Luke 23:6-12
[6] On hearing this, Pilate asked if the man was a Galilean. [7] When he learned that Jesus was under Herod's jurisdiction, he sent him to Herod, who was also in Jerusalem at that time. [8] When Herod saw Jesus, he was greatly pleased, because for a long time he had been wanting to see him. From what he had heard about him, he hoped to see him perform a sign of some sort. [9] He plied him with many questions, but Jesus gave him no answer. [10] The chief priests and the teachers of the law were standing there, vehemently accusing him. [11] Then Herod and his soldiers ridiculed and mocked him. Dressing him in an elegant robe, they sent him back to Pilate. [12] That day Herod and Pilate became friends---before this they had been enemies.

This Herod was Herod Antipas, son of Herod the Great who had ordered the massacre of Bethlehem’s baby boys just after Jesus’ birth in an attempt to get rid of a ‘rival king’. Antipas had beheaded John the Baptist ( Jesus’ cousin) after making a foolish promise to his wife’s daughter (his wife was actually his brother’s wife but he’d taken her from his brother - not exactly a moral family...). Antipas had previously been worried that Jesus was John back from the dead.

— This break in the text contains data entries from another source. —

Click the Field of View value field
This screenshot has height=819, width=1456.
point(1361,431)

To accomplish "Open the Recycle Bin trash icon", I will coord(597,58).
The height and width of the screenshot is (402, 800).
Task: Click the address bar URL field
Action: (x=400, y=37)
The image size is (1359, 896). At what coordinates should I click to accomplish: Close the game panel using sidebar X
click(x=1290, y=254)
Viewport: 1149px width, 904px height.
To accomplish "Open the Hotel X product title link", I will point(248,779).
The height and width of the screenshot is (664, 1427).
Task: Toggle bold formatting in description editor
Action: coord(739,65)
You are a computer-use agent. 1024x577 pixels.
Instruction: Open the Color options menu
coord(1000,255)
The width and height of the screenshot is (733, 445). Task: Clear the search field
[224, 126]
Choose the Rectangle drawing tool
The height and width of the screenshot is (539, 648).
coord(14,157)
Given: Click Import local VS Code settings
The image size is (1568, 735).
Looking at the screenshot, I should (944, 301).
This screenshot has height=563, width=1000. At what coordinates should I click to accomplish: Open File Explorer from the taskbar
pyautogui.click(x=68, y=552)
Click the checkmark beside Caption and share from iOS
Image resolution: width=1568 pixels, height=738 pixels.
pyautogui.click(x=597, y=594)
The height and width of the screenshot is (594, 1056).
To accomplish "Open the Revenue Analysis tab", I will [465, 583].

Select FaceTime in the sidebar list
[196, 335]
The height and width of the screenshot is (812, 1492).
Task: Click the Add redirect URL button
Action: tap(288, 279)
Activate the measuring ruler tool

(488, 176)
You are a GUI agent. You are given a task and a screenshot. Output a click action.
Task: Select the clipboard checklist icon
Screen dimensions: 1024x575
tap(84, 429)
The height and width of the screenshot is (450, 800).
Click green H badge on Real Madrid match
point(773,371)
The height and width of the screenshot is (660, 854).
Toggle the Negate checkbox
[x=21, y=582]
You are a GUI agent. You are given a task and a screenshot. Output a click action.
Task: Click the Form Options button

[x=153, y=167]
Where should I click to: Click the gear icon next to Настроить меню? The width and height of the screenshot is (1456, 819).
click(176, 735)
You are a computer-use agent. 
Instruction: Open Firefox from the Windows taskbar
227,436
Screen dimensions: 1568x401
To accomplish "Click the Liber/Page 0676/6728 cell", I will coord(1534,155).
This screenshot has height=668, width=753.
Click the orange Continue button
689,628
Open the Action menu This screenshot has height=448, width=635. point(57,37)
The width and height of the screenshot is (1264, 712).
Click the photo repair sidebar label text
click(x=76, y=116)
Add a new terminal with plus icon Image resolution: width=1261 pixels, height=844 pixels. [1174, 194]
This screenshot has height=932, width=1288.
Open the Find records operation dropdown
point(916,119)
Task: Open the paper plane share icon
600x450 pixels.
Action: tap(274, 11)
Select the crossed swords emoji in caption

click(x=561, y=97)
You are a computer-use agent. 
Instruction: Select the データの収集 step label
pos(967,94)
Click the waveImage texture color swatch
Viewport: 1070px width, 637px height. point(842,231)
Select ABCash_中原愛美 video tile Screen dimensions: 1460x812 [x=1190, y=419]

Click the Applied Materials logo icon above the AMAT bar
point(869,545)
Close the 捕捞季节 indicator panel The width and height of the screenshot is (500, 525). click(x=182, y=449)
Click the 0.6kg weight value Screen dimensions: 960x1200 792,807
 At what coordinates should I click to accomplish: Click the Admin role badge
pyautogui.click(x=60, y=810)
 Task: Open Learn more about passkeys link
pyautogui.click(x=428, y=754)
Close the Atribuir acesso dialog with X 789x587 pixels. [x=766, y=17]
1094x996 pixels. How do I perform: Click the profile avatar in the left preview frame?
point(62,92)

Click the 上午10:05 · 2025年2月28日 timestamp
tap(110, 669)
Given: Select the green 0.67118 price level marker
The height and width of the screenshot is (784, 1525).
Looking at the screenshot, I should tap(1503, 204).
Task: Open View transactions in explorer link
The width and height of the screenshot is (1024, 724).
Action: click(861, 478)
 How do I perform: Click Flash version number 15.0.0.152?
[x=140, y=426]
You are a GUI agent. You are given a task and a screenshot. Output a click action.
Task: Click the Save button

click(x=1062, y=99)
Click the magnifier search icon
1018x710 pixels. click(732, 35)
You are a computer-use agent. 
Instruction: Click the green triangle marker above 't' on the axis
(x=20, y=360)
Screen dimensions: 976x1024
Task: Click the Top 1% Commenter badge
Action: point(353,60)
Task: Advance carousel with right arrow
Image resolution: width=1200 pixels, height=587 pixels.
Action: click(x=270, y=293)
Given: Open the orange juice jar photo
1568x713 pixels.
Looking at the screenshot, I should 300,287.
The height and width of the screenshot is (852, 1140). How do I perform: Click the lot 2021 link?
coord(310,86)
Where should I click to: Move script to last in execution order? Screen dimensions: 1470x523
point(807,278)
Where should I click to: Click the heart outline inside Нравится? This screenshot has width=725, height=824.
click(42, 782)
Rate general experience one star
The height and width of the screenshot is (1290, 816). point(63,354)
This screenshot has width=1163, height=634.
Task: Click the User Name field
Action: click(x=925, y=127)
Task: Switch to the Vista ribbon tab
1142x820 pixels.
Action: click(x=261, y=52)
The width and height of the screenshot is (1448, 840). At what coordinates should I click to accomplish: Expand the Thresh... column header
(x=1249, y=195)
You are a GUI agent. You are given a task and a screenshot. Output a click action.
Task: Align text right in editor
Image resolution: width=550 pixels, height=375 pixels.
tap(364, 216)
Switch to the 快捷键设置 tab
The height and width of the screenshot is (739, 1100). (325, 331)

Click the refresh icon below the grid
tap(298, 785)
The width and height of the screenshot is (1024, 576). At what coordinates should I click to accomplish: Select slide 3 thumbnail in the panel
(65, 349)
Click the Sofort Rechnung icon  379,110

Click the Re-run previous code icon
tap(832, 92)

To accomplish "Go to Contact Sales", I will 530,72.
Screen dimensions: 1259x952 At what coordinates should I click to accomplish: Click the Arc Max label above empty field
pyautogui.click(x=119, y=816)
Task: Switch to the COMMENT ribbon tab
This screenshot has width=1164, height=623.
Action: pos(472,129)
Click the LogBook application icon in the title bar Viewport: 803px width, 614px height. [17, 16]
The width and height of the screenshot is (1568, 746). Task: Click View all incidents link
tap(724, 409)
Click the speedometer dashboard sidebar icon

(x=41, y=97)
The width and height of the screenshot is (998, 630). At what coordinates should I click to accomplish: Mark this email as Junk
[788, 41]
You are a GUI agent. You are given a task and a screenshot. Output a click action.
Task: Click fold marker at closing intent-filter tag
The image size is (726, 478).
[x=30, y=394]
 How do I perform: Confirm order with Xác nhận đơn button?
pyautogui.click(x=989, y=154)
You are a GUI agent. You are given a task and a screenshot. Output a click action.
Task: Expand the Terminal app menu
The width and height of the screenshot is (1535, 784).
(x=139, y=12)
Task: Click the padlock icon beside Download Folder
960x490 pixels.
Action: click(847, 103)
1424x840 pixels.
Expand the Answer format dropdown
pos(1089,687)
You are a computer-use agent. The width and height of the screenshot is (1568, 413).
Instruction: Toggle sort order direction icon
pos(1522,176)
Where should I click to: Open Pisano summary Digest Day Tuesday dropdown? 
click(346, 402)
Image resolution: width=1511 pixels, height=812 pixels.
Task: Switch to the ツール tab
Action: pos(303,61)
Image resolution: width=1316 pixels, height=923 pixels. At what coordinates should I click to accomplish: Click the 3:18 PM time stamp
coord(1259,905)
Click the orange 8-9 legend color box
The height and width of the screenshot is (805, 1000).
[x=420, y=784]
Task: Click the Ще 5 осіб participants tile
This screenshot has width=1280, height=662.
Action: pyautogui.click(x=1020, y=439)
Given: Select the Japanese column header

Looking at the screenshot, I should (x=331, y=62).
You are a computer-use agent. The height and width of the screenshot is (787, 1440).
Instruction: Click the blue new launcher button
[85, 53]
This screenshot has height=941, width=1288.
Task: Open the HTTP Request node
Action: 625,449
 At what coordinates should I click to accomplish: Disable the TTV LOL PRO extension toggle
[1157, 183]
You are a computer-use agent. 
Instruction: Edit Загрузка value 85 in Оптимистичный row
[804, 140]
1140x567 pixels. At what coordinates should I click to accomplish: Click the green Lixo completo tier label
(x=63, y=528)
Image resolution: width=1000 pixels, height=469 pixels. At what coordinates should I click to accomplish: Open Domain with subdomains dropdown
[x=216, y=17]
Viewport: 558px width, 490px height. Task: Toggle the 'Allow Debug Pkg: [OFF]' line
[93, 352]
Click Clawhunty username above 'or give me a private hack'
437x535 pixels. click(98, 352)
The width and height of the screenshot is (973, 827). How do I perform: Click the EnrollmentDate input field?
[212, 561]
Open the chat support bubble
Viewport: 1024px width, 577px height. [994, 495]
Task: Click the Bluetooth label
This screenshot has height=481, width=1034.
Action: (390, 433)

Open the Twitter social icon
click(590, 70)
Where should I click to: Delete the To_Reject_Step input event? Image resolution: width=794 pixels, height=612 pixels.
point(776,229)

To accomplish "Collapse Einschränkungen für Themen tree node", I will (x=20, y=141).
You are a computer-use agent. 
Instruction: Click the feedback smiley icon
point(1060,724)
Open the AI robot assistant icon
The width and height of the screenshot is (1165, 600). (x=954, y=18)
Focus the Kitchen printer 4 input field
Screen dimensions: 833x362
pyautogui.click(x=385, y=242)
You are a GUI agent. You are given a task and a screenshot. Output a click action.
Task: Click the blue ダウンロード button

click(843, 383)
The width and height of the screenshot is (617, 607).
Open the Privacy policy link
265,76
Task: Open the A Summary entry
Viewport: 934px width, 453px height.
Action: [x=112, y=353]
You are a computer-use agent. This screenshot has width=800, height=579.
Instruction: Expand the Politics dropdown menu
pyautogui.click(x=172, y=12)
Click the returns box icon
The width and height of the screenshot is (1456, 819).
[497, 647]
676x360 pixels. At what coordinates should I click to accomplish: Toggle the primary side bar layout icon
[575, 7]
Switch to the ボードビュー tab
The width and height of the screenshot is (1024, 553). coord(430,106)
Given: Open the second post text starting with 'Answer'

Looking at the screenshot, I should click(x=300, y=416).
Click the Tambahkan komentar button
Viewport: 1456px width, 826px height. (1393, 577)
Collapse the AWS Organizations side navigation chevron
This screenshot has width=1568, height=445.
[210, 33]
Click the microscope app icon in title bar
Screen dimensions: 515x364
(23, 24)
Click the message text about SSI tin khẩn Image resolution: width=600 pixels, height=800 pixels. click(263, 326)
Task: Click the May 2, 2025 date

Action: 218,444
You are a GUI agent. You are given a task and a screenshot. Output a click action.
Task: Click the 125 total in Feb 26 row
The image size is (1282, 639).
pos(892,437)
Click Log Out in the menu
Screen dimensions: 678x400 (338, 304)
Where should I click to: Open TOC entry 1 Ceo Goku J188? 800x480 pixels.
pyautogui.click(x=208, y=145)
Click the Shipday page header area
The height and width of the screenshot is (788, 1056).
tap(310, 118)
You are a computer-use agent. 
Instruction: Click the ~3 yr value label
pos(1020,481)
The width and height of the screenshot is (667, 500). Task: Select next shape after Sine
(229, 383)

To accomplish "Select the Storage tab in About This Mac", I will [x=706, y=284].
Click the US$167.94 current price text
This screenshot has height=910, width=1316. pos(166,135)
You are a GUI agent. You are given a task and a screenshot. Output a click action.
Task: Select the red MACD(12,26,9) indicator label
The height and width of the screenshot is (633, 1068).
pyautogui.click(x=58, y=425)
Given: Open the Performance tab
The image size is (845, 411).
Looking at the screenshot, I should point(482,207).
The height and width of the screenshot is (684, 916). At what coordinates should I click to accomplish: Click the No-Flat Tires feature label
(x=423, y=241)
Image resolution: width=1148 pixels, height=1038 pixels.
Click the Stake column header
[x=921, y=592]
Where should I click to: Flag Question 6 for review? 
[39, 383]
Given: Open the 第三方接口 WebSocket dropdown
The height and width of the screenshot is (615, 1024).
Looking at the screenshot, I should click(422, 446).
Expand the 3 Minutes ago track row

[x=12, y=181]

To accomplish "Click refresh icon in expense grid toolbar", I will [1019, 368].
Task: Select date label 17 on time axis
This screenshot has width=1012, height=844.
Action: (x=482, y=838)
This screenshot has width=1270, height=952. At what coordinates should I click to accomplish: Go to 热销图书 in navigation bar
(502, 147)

So, with no remorse for what he’d done to John, or compassion for the exhausted and demeaned man in front of him, he questioned the Lord Jesus. It’s no wonder that Jesus (who had earlier called Herod a fox) refused to answer his questions. So Antipas and his soldiers ‘ridiculed and mocked him’ verse 11. All of this fulfilled the prophecy in Isaiah:

Isaiah 53:3,7
[3] He was despised and rejected by mankind, a man of suffering, and familiar with pain. Like one from whom people hide their faces he was despised, and we held him in low esteem. [7] He was oppressed and afflicted, yet he did not open his mouth; he was led like a lamb to the slaughter, and as a sheep before its shearers is silent, so he did not open his mouth.

But Jesus bore man’s judgement because he knew it was God’s judgement on mankind, in whose place he stood - so that he could save us. It was all endured for us.